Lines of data
— begin —

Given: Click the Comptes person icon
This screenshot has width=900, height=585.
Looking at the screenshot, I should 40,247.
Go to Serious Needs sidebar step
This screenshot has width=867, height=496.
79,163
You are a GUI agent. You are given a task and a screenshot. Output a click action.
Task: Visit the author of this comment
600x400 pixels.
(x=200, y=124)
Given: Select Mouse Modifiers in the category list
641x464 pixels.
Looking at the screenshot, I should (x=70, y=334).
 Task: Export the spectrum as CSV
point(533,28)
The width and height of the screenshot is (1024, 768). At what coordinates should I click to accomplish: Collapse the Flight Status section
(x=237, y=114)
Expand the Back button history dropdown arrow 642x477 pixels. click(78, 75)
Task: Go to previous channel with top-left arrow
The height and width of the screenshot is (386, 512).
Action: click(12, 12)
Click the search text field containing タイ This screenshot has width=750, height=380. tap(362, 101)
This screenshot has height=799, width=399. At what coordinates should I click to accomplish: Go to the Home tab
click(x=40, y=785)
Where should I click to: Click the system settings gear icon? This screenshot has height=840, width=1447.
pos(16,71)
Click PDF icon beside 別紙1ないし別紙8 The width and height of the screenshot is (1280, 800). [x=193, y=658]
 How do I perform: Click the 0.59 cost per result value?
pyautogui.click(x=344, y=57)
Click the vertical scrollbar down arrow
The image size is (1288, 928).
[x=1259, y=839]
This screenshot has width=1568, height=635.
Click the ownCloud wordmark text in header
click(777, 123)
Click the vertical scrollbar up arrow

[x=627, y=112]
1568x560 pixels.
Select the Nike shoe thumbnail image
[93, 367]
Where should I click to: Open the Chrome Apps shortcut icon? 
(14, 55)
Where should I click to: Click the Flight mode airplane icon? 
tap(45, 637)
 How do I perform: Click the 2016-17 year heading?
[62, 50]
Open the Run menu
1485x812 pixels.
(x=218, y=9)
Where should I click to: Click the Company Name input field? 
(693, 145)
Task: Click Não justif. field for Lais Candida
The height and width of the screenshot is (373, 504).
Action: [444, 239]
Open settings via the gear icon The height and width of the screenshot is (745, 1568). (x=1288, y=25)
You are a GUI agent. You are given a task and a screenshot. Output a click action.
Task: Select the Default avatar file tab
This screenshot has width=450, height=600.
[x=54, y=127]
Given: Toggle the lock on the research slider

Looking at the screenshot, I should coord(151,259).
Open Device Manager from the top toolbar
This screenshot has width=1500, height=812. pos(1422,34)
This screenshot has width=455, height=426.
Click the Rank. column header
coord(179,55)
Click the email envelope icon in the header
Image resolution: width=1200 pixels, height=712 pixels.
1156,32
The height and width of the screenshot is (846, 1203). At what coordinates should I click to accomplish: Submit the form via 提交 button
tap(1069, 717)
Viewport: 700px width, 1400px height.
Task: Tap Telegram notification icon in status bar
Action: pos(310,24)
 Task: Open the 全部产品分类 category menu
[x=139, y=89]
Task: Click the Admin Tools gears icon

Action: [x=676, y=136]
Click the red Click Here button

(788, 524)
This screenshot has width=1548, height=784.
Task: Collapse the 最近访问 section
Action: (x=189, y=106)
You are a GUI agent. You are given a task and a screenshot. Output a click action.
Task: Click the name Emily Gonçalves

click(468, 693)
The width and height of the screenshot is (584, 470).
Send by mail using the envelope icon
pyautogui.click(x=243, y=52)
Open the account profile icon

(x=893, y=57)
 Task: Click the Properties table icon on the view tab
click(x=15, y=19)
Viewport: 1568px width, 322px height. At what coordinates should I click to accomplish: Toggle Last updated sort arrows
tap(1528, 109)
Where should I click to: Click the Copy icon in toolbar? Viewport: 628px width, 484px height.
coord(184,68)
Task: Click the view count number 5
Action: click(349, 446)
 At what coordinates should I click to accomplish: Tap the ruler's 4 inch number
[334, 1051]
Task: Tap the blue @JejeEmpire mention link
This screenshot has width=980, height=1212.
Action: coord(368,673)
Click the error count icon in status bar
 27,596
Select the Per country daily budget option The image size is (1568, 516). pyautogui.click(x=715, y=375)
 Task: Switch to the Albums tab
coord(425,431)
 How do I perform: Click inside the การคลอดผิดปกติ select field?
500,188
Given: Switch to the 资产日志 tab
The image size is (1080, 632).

— end —

* **Task**:
Extract every line of the records above and reproduce each one without any change.

* **The answer**:
Given: Click the Comptes person icon
This screenshot has width=900, height=585.
Looking at the screenshot, I should 40,247.
Go to Serious Needs sidebar step
This screenshot has width=867, height=496.
79,163
You are a GUI agent. You are given a task and a screenshot. Output a click action.
Task: Visit the author of this comment
600x400 pixels.
(x=200, y=124)
Given: Select Mouse Modifiers in the category list
641x464 pixels.
Looking at the screenshot, I should (x=70, y=334).
 Task: Export the spectrum as CSV
point(533,28)
The width and height of the screenshot is (1024, 768). At what coordinates should I click to accomplish: Collapse the Flight Status section
(x=237, y=114)
Expand the Back button history dropdown arrow 642x477 pixels. click(78, 75)
Task: Go to previous channel with top-left arrow
The height and width of the screenshot is (386, 512).
Action: click(12, 12)
Click the search text field containing タイ This screenshot has width=750, height=380. tap(362, 101)
This screenshot has height=799, width=399. At what coordinates should I click to accomplish: Go to the Home tab
click(x=40, y=785)
Where should I click to: Click the system settings gear icon? This screenshot has height=840, width=1447.
pos(16,71)
Click PDF icon beside 別紙1ないし別紙8 The width and height of the screenshot is (1280, 800). [x=193, y=658]
 How do I perform: Click the 0.59 cost per result value?
pyautogui.click(x=344, y=57)
Click the vertical scrollbar down arrow
The image size is (1288, 928).
[x=1259, y=839]
This screenshot has width=1568, height=635.
Click the ownCloud wordmark text in header
click(777, 123)
Click the vertical scrollbar up arrow

[x=627, y=112]
1568x560 pixels.
Select the Nike shoe thumbnail image
[93, 367]
Where should I click to: Open the Chrome Apps shortcut icon? 
(14, 55)
Where should I click to: Click the Flight mode airplane icon? 
tap(45, 637)
 How do I perform: Click the 2016-17 year heading?
[62, 50]
Open the Run menu
1485x812 pixels.
(x=218, y=9)
Where should I click to: Click the Company Name input field? 
(693, 145)
Task: Click Não justif. field for Lais Candida
The height and width of the screenshot is (373, 504).
Action: [444, 239]
Open settings via the gear icon The height and width of the screenshot is (745, 1568). (x=1288, y=25)
You are a GUI agent. You are given a task and a screenshot. Output a click action.
Task: Select the Default avatar file tab
This screenshot has width=450, height=600.
[x=54, y=127]
Given: Toggle the lock on the research slider

Looking at the screenshot, I should coord(151,259).
Open Device Manager from the top toolbar
This screenshot has width=1500, height=812. pos(1422,34)
This screenshot has width=455, height=426.
Click the Rank. column header
coord(179,55)
Click the email envelope icon in the header
Image resolution: width=1200 pixels, height=712 pixels.
1156,32
The height and width of the screenshot is (846, 1203). At what coordinates should I click to accomplish: Submit the form via 提交 button
tap(1069, 717)
Viewport: 700px width, 1400px height.
Task: Tap Telegram notification icon in status bar
Action: pos(310,24)
 Task: Open the 全部产品分类 category menu
[x=139, y=89]
Task: Click the Admin Tools gears icon

Action: [x=676, y=136]
Click the red Click Here button

(788, 524)
This screenshot has width=1548, height=784.
Task: Collapse the 最近访问 section
Action: (x=189, y=106)
You are a GUI agent. You are given a task and a screenshot. Output a click action.
Task: Click the name Emily Gonçalves

click(468, 693)
The width and height of the screenshot is (584, 470).
Send by mail using the envelope icon
pyautogui.click(x=243, y=52)
Open the account profile icon

(x=893, y=57)
 Task: Click the Properties table icon on the view tab
click(x=15, y=19)
Viewport: 1568px width, 322px height. At what coordinates should I click to accomplish: Toggle Last updated sort arrows
tap(1528, 109)
Where should I click to: Click the Copy icon in toolbar? Viewport: 628px width, 484px height.
coord(184,68)
Task: Click the view count number 5
Action: click(349, 446)
 At what coordinates should I click to accomplish: Tap the ruler's 4 inch number
[334, 1051]
Task: Tap the blue @JejeEmpire mention link
This screenshot has width=980, height=1212.
Action: coord(368,673)
Click the error count icon in status bar
 27,596
Select the Per country daily budget option The image size is (1568, 516). pyautogui.click(x=715, y=375)
 Task: Switch to the Albums tab
coord(425,431)
 How do I perform: Click inside the การคลอดผิดปกติ select field?
500,188
Given: Switch to the 资产日志 tab
The image size is (1080, 632).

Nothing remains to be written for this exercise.